Она схватила яйцо и занесла над ним деревянную ложку.
– Не откажетесь от жареного Декарта? С кетчупом!
– Ира, ты чего? Давай потом поговорим, ладно? Нам сейчас заниматься надо, – уже слегка раздраженно попросила Алена.
Я же не выдержал и рассмеялся; наши воскресные завтраки с Декартом всплыли в моей памяти.
– Я ничего веселого не говорила, – сказала Ирина.
– Простите пожалуйста, вы меня все-таки рассмешили с вашим Декартом. Хочу по секрету сообщить вам, что Рене сам был большим шутником и к тому же обожал яичницу; он нашел бы ваше отношение к нему весьма забавным.
– Интересно, откуда вы это знаете?
– Ирина, да вы не переживайте так сильно. Поверьте моему опыту, в аспирантуре не так уж и сложно восстановиться. А с математиками вы как-то жестоко, они умные, но невкусные.
– Они умные? Знаете, знакомец моих родителей из Риги, Михаил Таль – между прочим, чемпион мира по шахматам, как-то сказал, что «даже среди великих шахматистов встречаются умные люди, но очень редко». Так вот, поверьте мне, среди математиков умные люди встречаются еще реже.
Пожалуй, в этот момент мне надо было согласиться с Ириной, продолжить жалеть ее и отведать ее яичницы; более всего она нуждалась сейчас в тепле и сочувствии. Однако вдруг какое-то отстранение и безразличие родилось во мне, я вспомнил гениального Декарта, умнейшего Николя, одержимого Филострата, и мне стало обидно за них.
– Но математики же – гении абстракции и логики, – заявил я.
Эта фраза окончательно вывела Ирину из себя. С этой секунды она более не отворачивалась в сторону после каждой произнесенной фразы, от ее стеснения не осталось и следа.
– Логики-шмогики, засуньте себе эту логику знаете куда? – завелась она. – Сейчас съем еще одно яйцо, лично для вас, смотрите, это – жареная логика.
И она разбила над сковородой еще одно яйцо.
– Ира, как ты разговариваешь с незнакомым человеком? Ты совсем рехнулась, – попыталась одернуть ее Алена.

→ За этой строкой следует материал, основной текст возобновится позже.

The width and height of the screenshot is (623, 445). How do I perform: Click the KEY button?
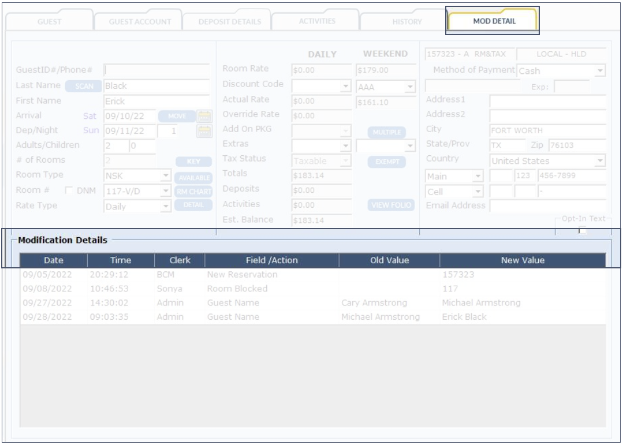[x=193, y=162]
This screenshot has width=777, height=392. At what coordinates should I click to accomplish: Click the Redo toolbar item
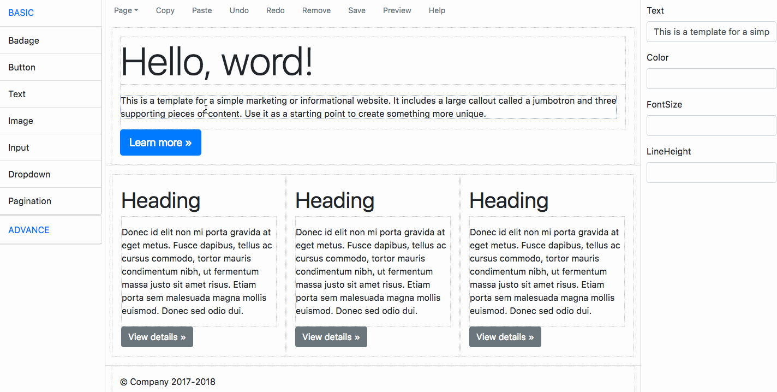pos(276,10)
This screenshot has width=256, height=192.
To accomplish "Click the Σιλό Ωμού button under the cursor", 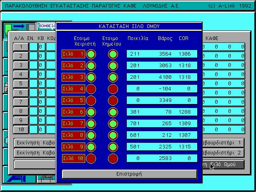I will [223, 164].
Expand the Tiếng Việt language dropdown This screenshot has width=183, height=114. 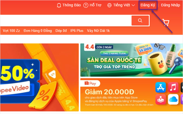pyautogui.click(x=121, y=5)
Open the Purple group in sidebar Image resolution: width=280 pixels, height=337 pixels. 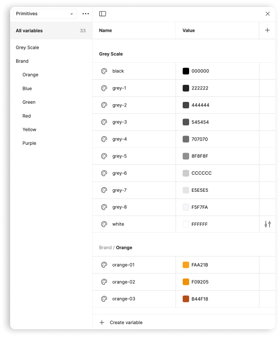pyautogui.click(x=29, y=143)
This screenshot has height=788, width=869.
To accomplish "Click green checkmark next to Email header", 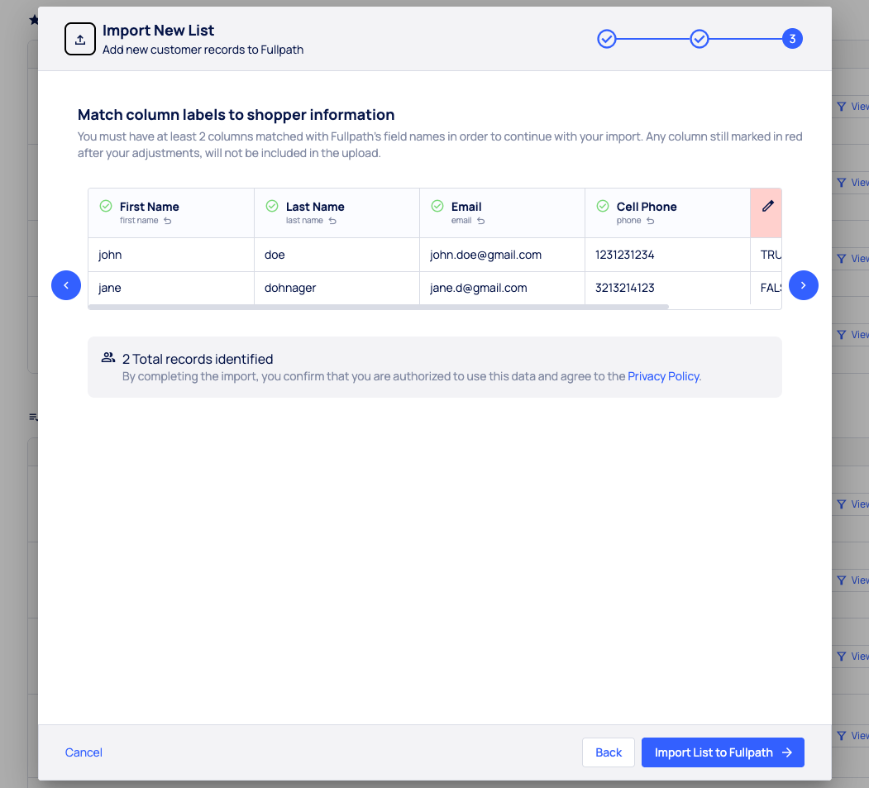I will (x=437, y=206).
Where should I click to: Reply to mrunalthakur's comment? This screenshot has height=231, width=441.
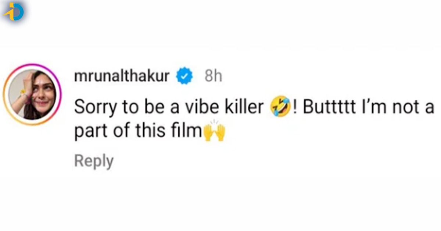pyautogui.click(x=94, y=161)
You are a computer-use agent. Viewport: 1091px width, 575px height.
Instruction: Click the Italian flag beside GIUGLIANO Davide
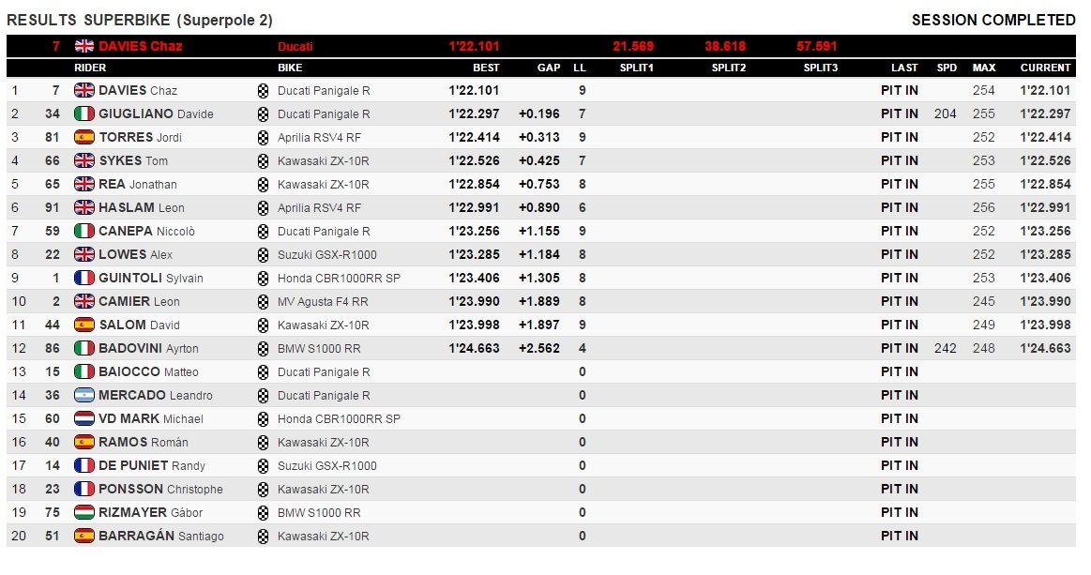[x=84, y=113]
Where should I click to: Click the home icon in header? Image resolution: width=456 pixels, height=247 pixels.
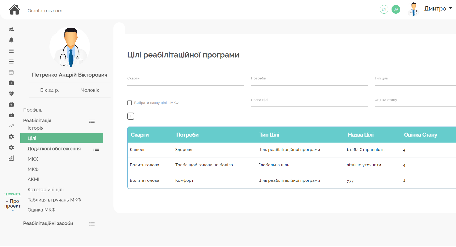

– На вашей этой логике далеко не уедешь, – не обращая внимания на слова Алены, продолжила Ирина. – А абстракция и того хуже – это вообще никому не надо, потому что это все не про нас. Это не про мир, это про идеализацию мира. А он вовсе не такой, каким его рисуют в своих формулах эти полоумные математики. Вот физики – другое дело – они секут фишку, но им приходится пользоваться математическим крючкотворством, хотя каждый настоящий физик на самом деле реально видит и чувствует, как работает мир, без всяких гребаных формул.
– Так, Ира, успокойся, остынь, – резко, в приказном тоне, заявила Алена.
Но Ирину уже понесло, глаза ее налились слезами, она не могла более сдерживать в себе обиду и негодование. Нам надо было дать ей выговориться, да и к тому же меня задели ее высказывания и я спросил:
– Приведите пример – как это математики идеализируют мир?
– Да пожалуйста, вот вам самый простейший пример – идиотское число Пи.
– Идиотское число Пи?
– Ну да. Эти кретины доказали, что оно иррациональное, то есть оно не есть отношение двух обычных чисел, которыми можно считать яблоки, придурков и детей. Кретины рисуют окружность в их иллюзорном, выдуманном пространстве, и делят ее длину на ее диаметр, проведенный в том же абстрактном, ненастоящем пространстве. И это они считают числом Пи, но это их число Пи к жизни отношения не имеет, поскольку жизнь наша проходит не в абстрактном придуманном пространстве, а во вполне конкретном, состоящем из материи, частиц. Вы чего-нибудь понимаете в числе Пи или я говорю с пустотой?
– Понимаю и даже когда-то высчитывал его по методу Архимеда.
– Да ладно! Неужели? – Ирина посмотрела на меня с детским удивлением.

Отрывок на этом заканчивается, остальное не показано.